Cryptidcore has made its way to TikTok, where a growing number of users are talking about witches, burning incense, and everyone has a fatty crush on a fictional character named Mothman from West Virginian folklore.
Cryptidcore is an aesthetic adjacent to anime and 2014 Tumblr culture that could maybe bump elbows with astrology. The crew who is into it now are probably the same kids who constructed fairy houses out of tree branches, read King Arthur spinoffs, and were into palm reading pretty early on. According to WikiAesthetic, cryptidcore takes its inspiration from the fashion of the 1970s to the 1990s, a perplexingly long period that includes everything from peasant blouses to crushed velvet. On TikTok, cryptidcore fashion is generally expressed as elfin hats, vests, and long, twiney necklaces.
Cryptidcore is named, of course, for cryptids, mythical creatures like Bigfoot, Mothman and the Loch Ness monster. It’s a booming community: The hashtag #cryptidcore currently has 15.2 million views on TikTok. A good introduction to the vibe is this pseudo cryptidcore recruitment video featuring a girl in a Bo Peep dress with a parasol, showing images of celestial skies, firefly-laden forests, a close-up of a bug in a jar and, for some reason, a photo of traffic at sunset.

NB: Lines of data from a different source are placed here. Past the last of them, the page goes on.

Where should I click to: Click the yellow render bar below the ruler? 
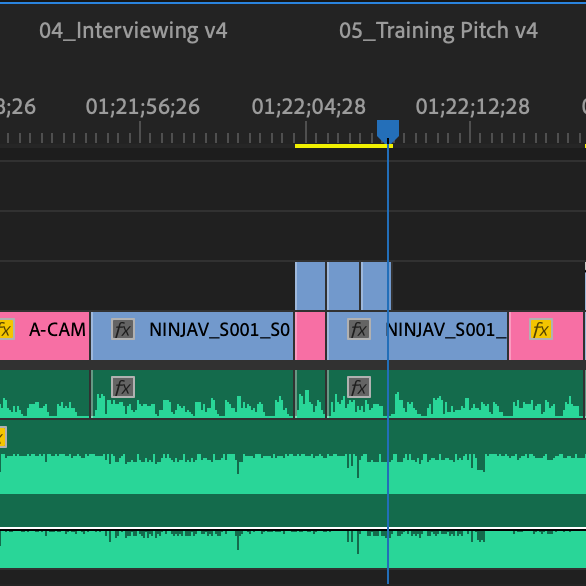click(343, 146)
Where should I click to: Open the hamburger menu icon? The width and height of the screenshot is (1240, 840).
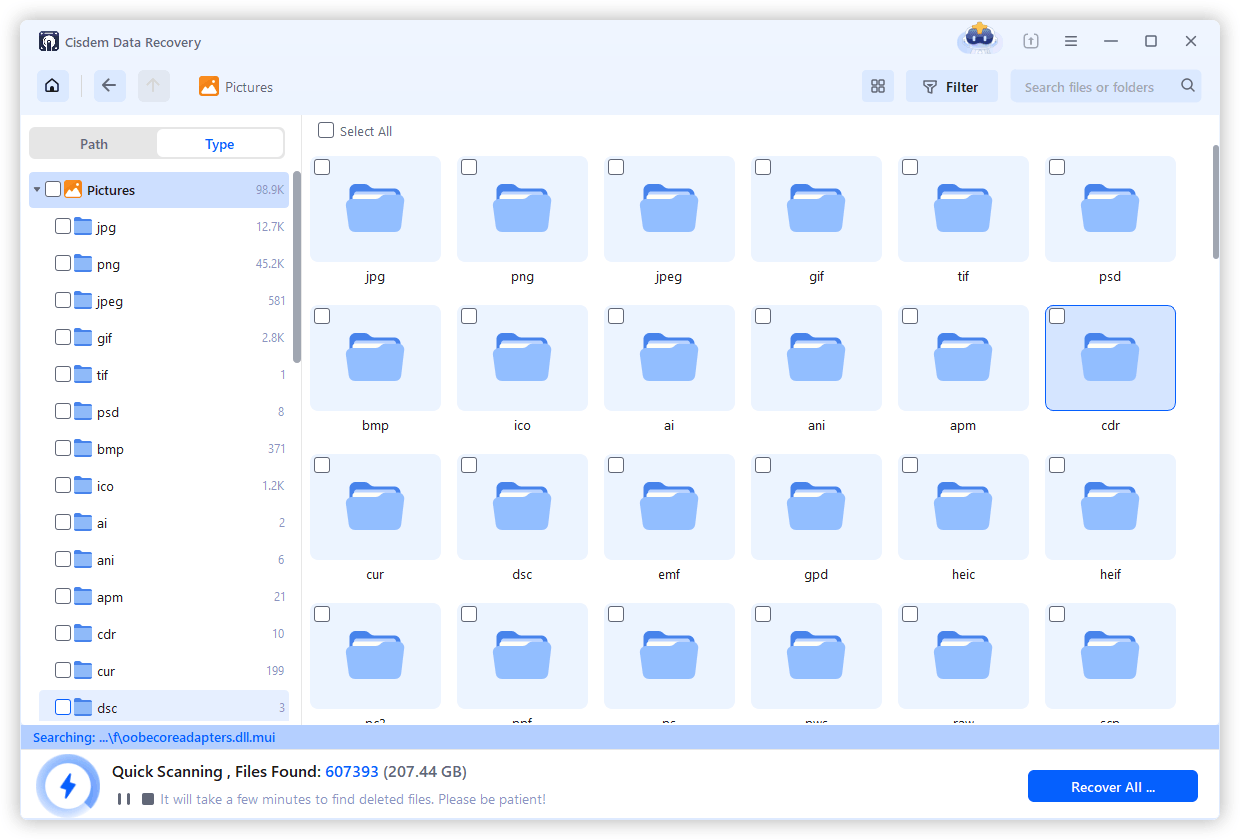pos(1070,41)
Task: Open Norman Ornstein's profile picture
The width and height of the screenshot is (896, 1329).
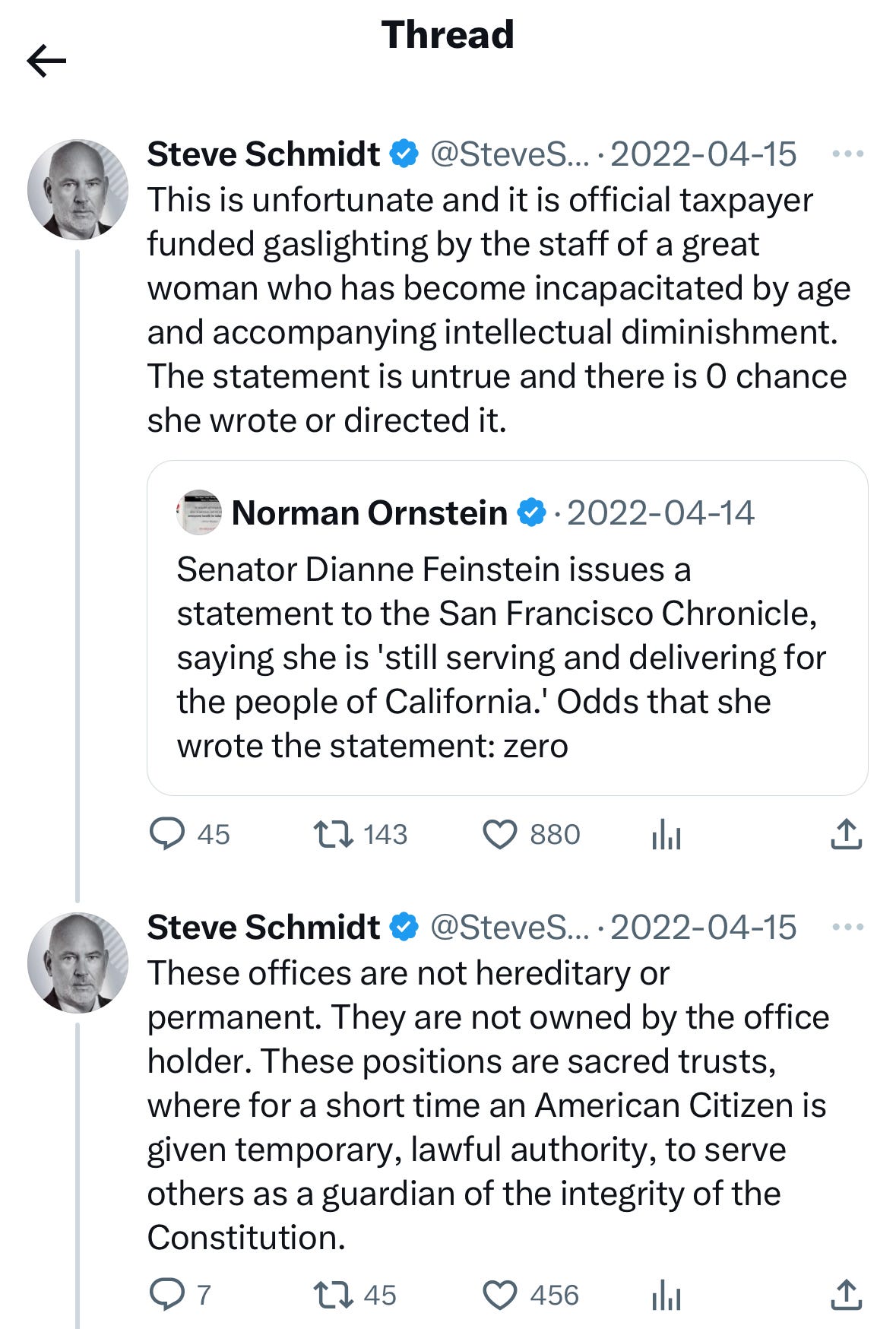Action: [x=199, y=512]
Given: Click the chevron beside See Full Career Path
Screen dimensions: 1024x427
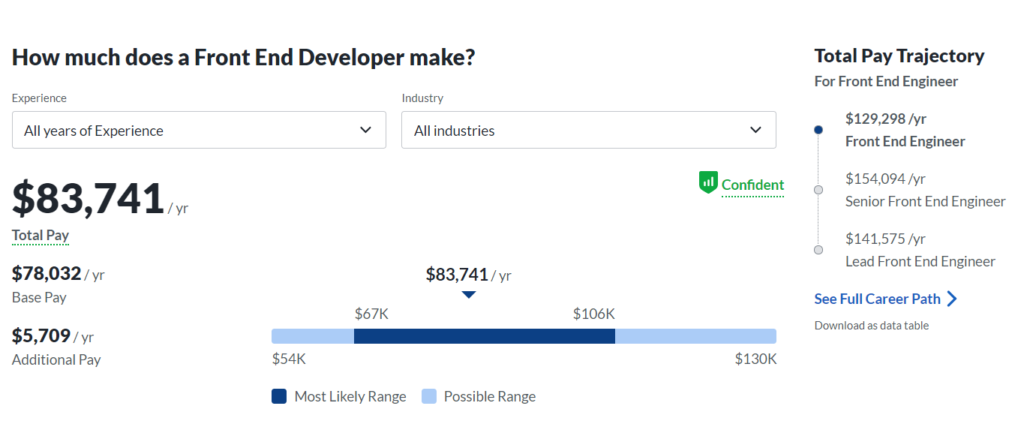Looking at the screenshot, I should (x=952, y=299).
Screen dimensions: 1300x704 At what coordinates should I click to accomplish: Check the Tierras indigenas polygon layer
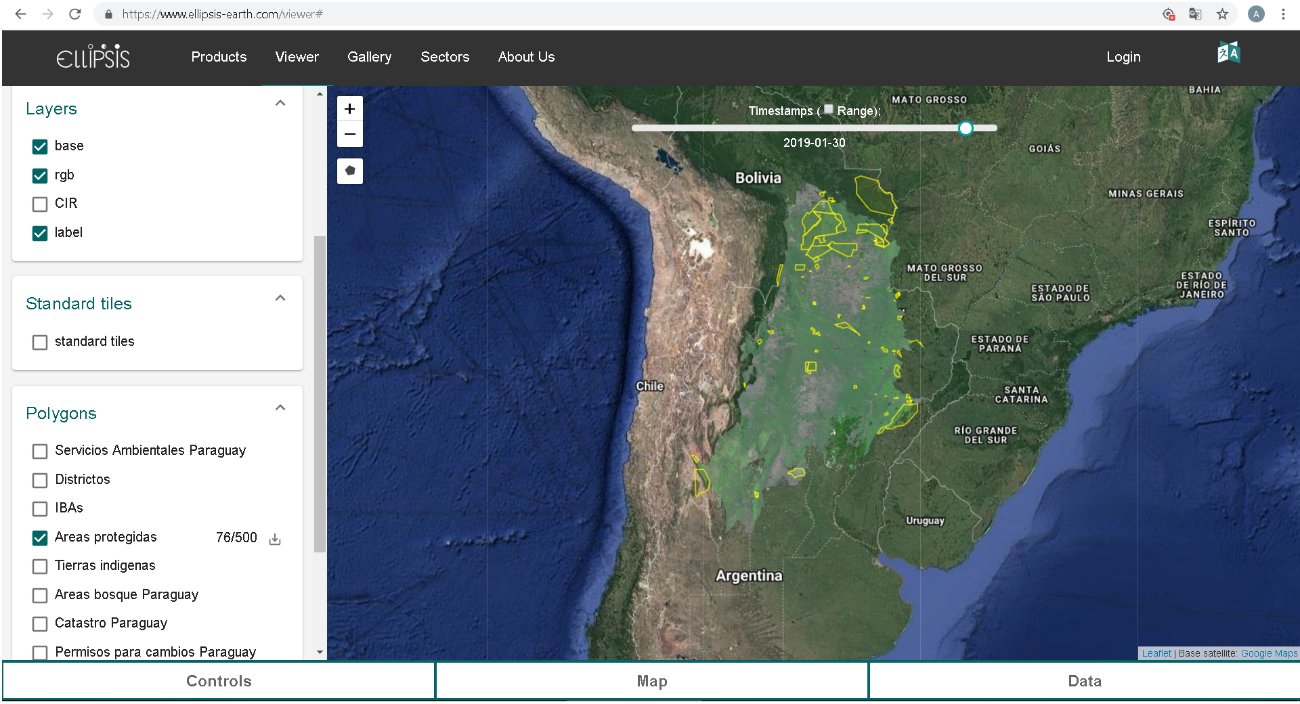(x=40, y=566)
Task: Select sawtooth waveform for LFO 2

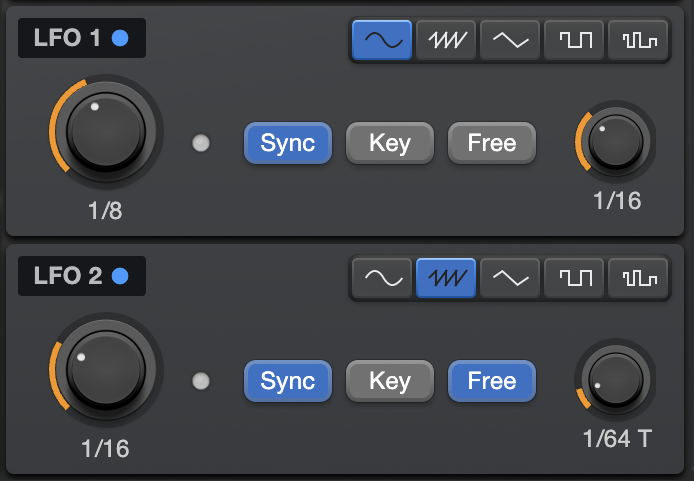Action: (x=446, y=278)
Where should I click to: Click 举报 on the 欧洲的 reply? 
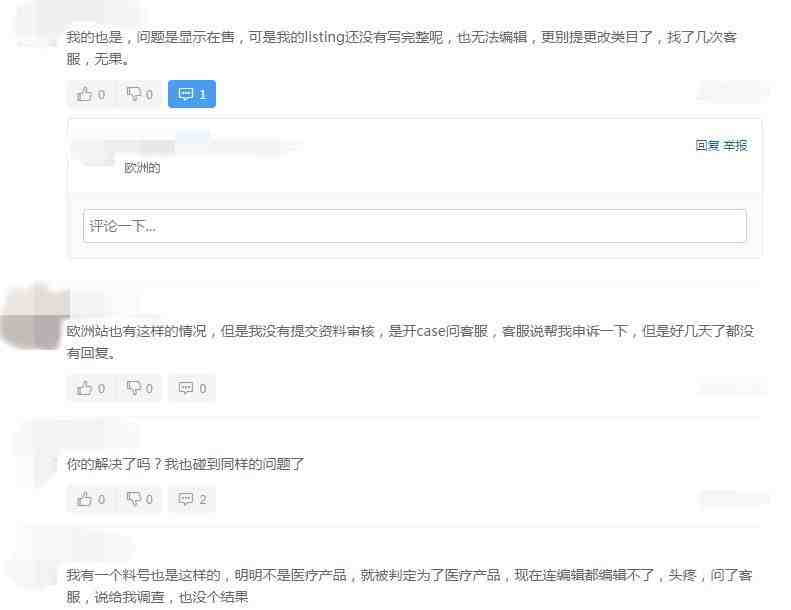[x=735, y=145]
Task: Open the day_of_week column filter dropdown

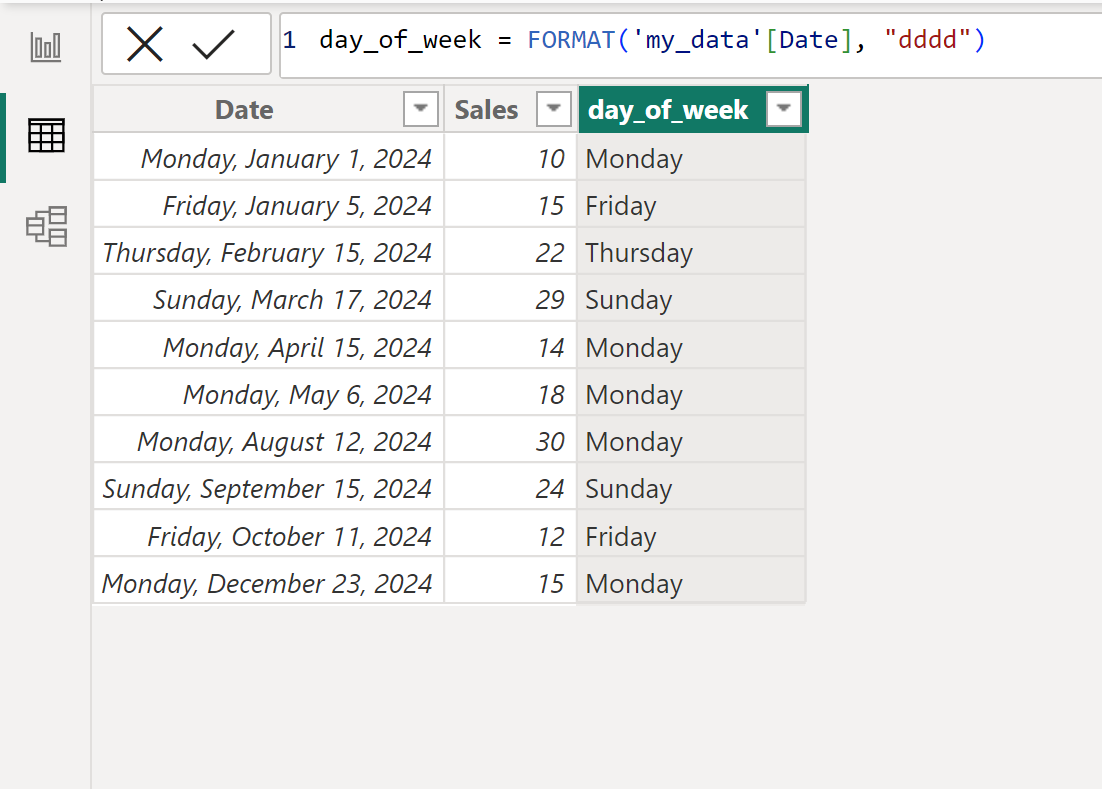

The video, made by the user @cabin.noctis, a popular cryptidcore TikTok account, has 183,000 likes.
The account has an online community, which, according to its Tumblr, is an online community for people who like “dark Academia, trying to make up for your lost childhood by watching cartoons, collecting bones,” “Harry Potter but NOT transphobic and icky, MOTHMAN, or “any of the edgy fairy books,” among other things.
Another aspect of cryptidcore TikTok is a (sometimes sexual) reverence for Mothman, like the user @yourfriendcryptid, who pretends that her boyfriend is Mothman, or a slew of oddly soothing videos where people simply draw or paint Mothman to a song that is the “Y.M.C.A.” except it changes the lyrics from “young man,” to “Mothman.” The hashtag #mothman art has 4 million views, while #sexymothman has 1.5 million views.